With the pictures left out, write out exactly the lines of the listing below that run from the line with "Diretoria - DEHS (307, 551)" through the line with "איך מתחילים? (851, 43)".

☆ ☆ ☆ ☆ ☆ ☆ ☆

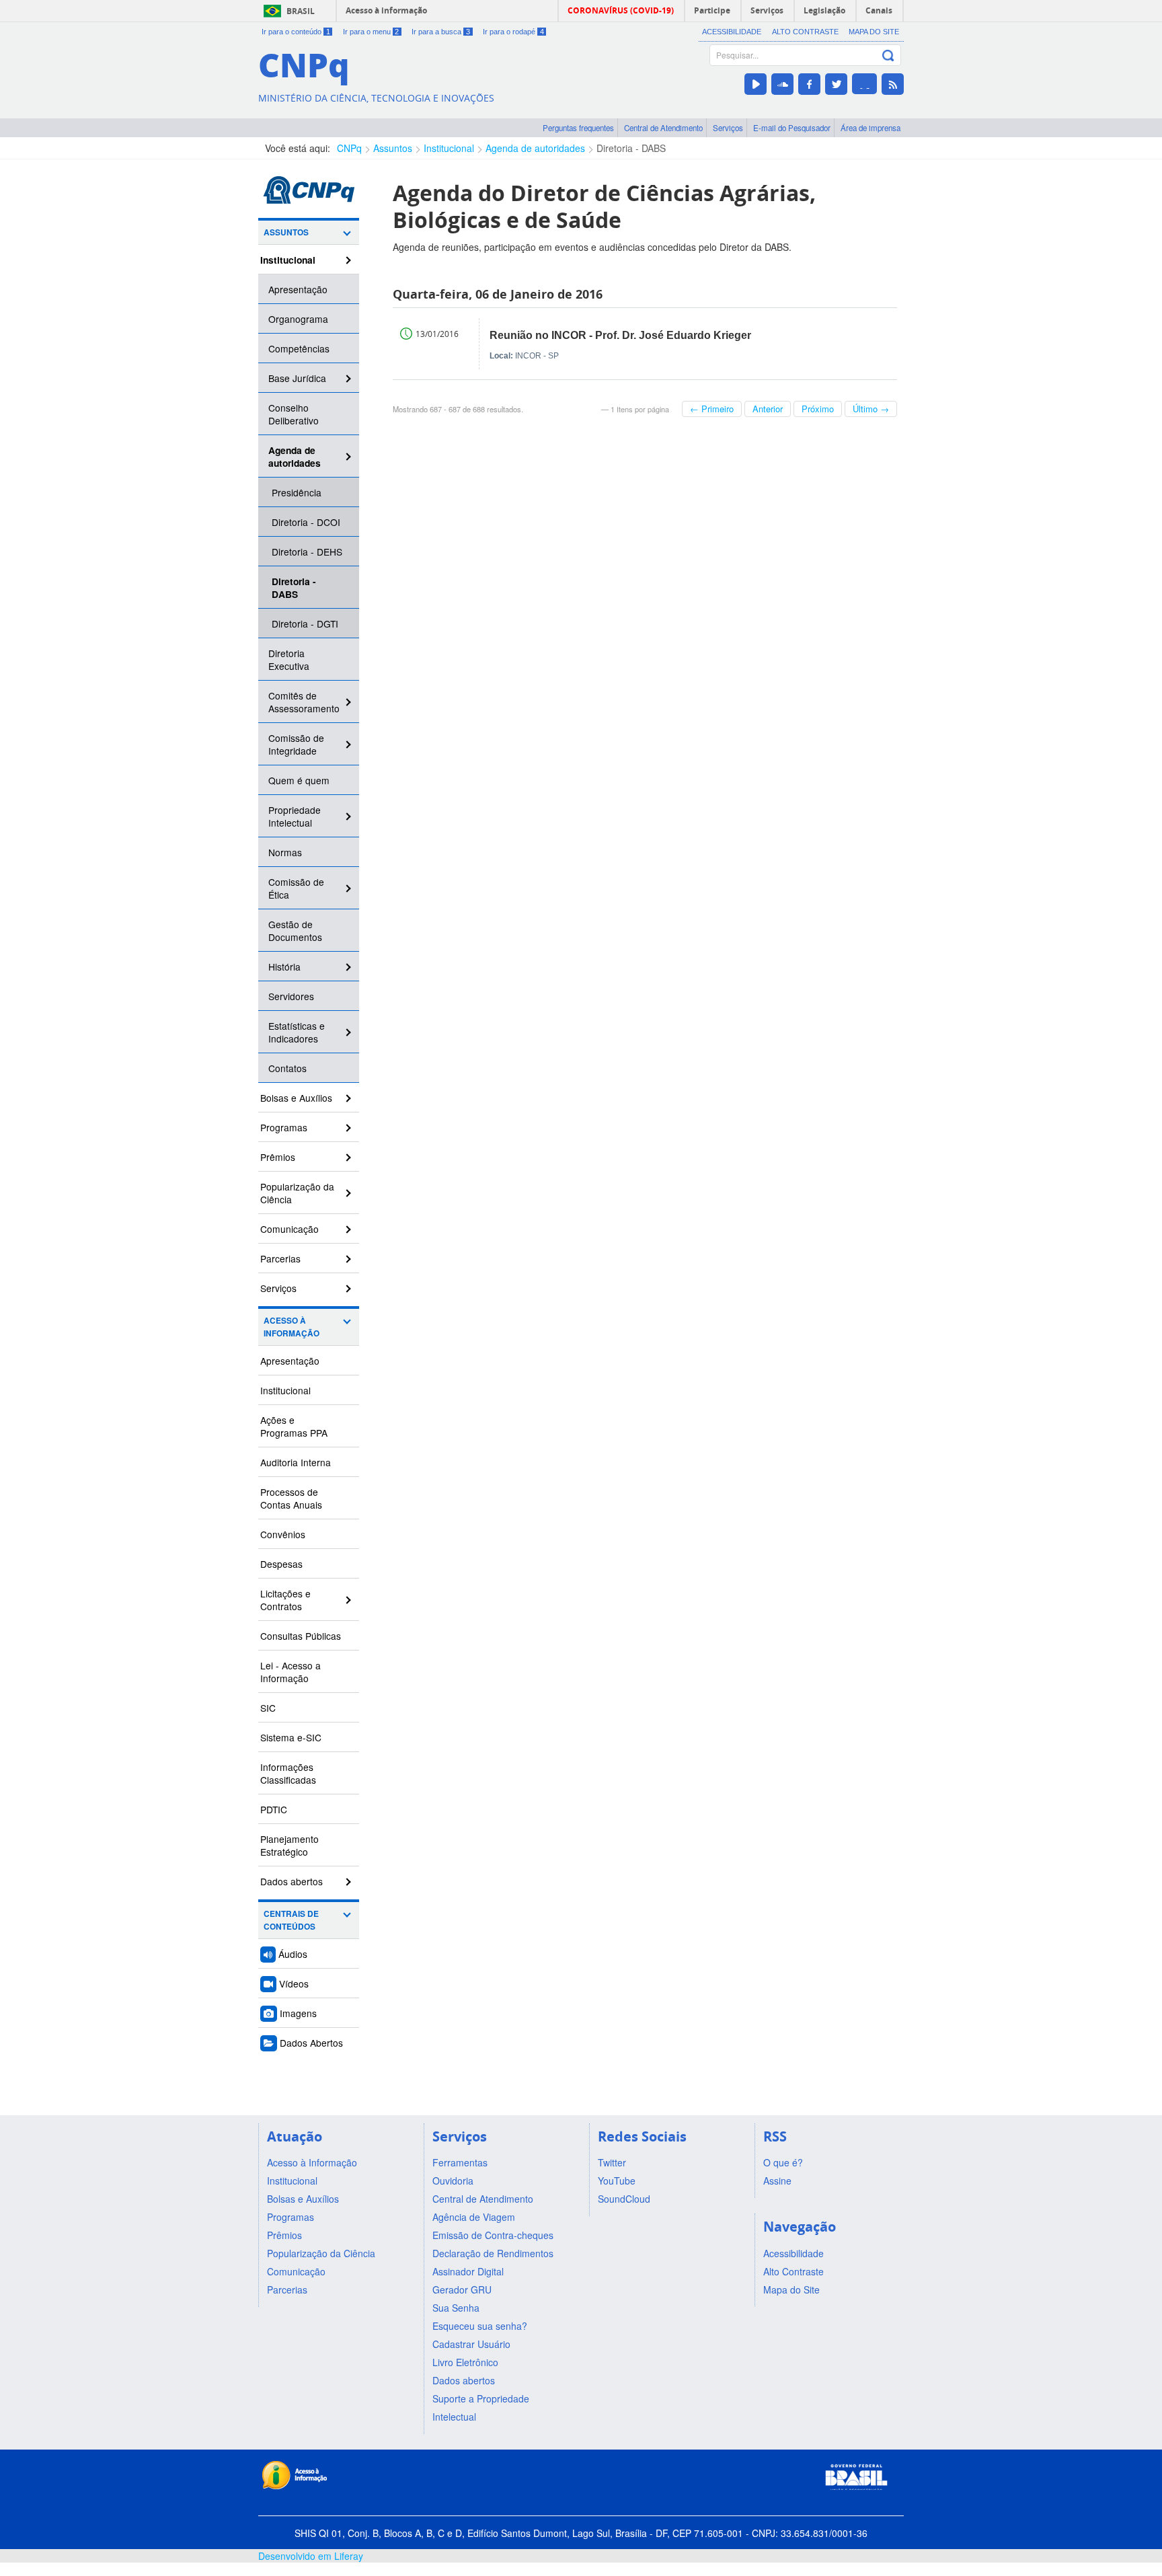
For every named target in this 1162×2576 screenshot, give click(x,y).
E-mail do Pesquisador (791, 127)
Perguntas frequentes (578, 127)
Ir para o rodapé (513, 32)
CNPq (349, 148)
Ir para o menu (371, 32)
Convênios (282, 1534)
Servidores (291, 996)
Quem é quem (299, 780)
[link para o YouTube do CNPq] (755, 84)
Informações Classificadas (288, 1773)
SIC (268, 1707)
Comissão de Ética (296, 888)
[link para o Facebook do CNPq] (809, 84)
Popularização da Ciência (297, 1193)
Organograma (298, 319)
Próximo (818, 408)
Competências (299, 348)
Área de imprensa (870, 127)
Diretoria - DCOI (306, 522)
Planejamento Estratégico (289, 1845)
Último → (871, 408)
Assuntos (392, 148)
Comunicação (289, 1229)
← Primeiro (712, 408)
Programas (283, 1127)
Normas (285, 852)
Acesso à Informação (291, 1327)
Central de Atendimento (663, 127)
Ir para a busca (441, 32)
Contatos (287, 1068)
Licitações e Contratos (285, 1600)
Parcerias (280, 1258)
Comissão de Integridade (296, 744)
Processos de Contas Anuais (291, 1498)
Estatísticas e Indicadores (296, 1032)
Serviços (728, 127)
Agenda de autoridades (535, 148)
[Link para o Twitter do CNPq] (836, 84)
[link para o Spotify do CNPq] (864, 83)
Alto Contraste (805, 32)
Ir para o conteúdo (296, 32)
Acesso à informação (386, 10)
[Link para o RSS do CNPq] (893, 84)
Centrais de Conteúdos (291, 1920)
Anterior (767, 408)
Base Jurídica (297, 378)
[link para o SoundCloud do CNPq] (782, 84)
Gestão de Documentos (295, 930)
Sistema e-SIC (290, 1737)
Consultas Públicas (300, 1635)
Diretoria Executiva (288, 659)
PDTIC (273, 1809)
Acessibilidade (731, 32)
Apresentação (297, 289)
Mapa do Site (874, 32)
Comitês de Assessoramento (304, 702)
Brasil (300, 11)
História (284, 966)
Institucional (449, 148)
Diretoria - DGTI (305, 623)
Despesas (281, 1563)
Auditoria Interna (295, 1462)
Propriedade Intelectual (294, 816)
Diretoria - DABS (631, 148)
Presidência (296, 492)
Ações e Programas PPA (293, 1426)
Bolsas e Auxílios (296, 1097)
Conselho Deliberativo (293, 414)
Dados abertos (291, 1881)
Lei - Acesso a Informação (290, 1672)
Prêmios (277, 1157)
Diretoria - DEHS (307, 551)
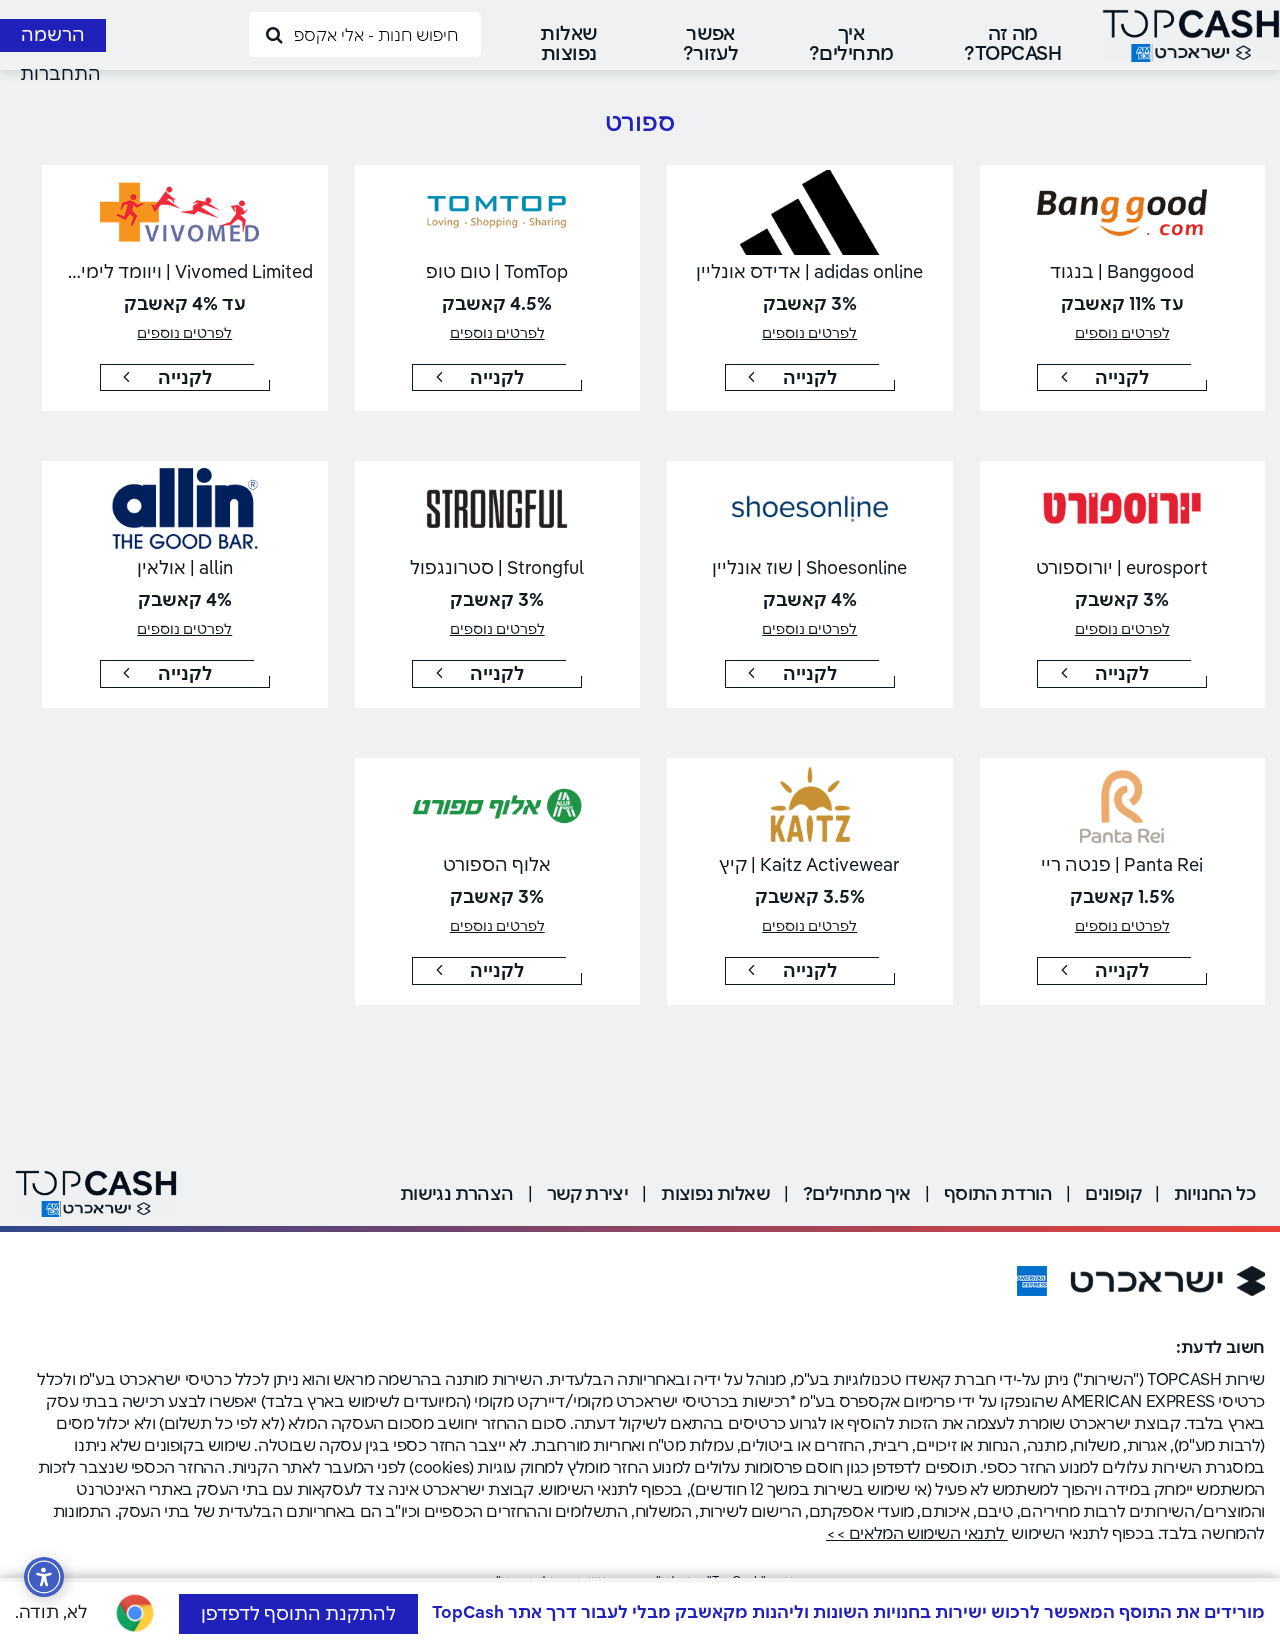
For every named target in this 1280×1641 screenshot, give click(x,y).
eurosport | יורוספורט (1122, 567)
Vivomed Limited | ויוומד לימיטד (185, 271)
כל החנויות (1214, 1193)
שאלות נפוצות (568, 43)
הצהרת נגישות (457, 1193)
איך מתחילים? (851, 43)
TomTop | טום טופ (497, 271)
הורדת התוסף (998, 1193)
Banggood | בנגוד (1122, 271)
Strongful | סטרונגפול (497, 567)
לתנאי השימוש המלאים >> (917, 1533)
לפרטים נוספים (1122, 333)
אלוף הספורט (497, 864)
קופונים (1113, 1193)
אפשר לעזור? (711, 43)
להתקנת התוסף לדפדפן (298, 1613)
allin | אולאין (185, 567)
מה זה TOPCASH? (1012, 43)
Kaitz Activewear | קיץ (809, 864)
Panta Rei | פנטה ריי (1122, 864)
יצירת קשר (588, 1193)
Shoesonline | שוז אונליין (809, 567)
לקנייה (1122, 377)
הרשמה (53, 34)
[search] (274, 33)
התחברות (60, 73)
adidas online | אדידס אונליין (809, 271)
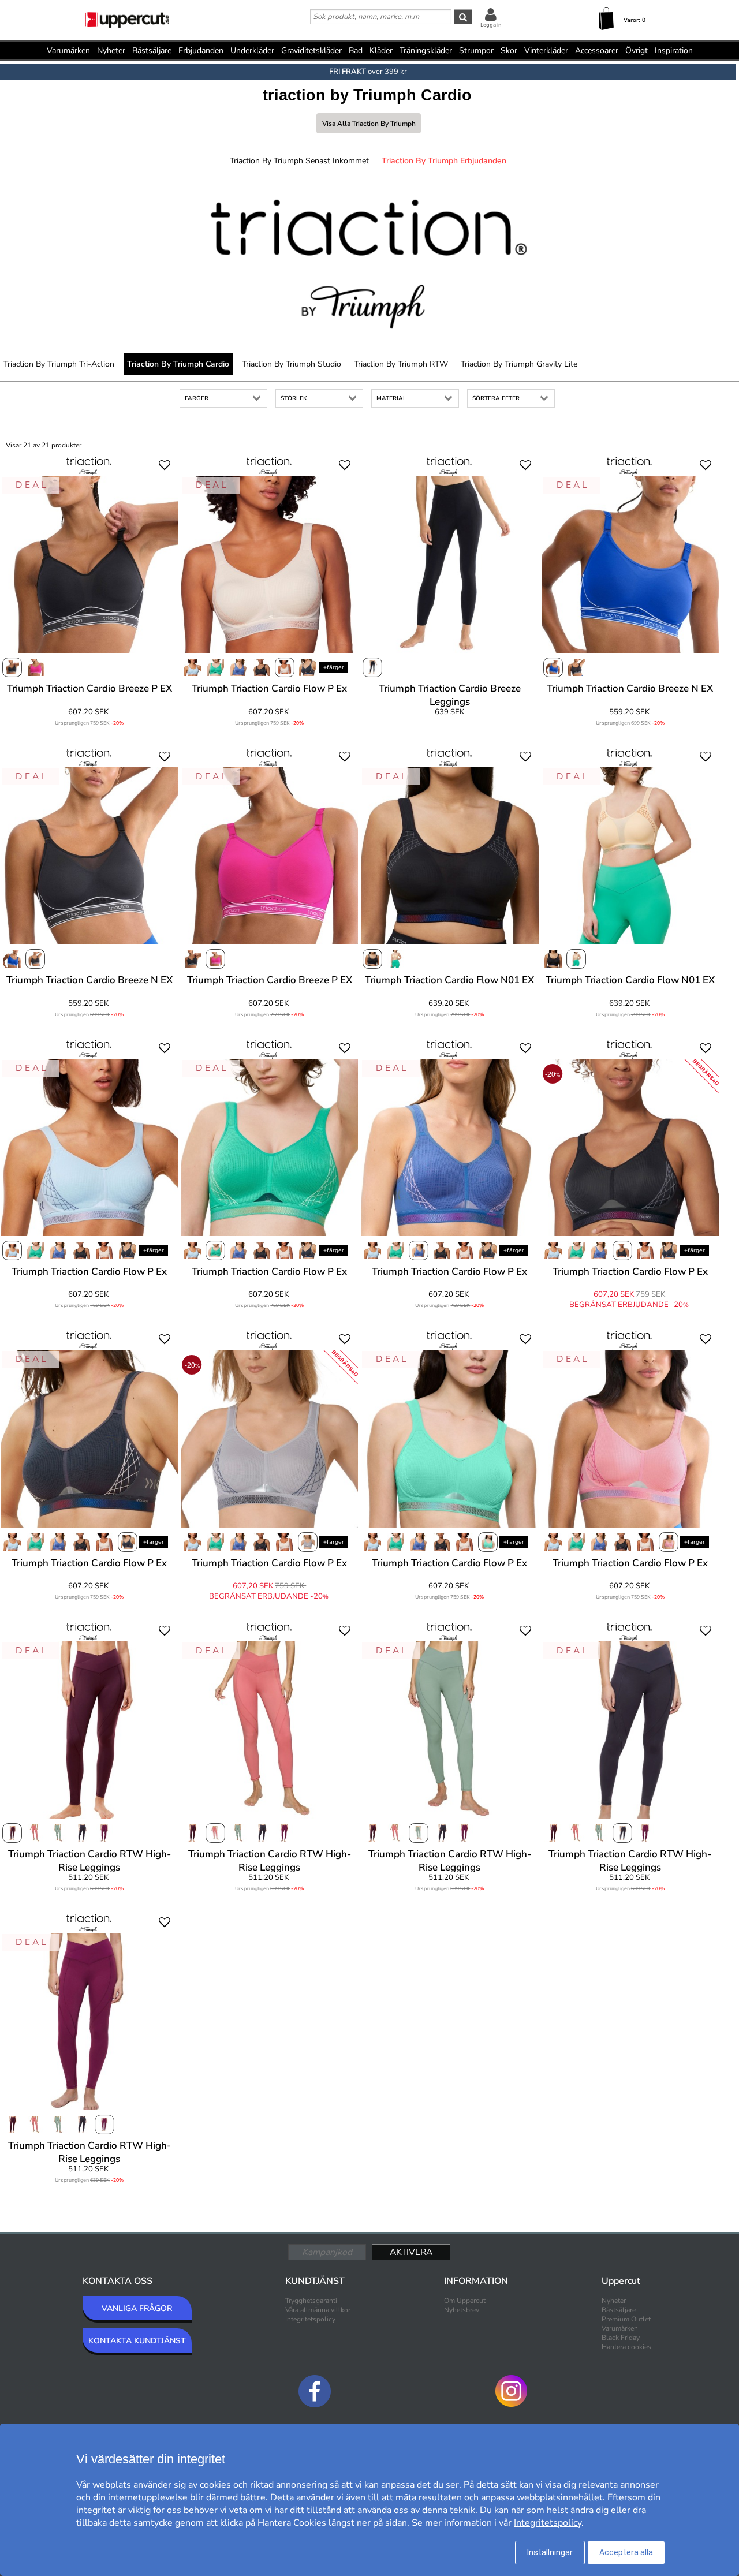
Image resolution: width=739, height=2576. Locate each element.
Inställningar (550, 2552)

☆ ☆ ☆ ☆ ☆ ☆ ☆

## Answer box
Diretoria - DEHS (307, 551)
For every named target in this 1280×1641 screenshot, give click(x,y).
eurosport | יורוספורט (1122, 567)
Vivomed Limited | ויוומד לימיטד (185, 271)
כל החנויות (1214, 1193)
שאלות נפוצות (568, 43)
הצהרת נגישות (457, 1193)
איך מתחילים? (851, 43)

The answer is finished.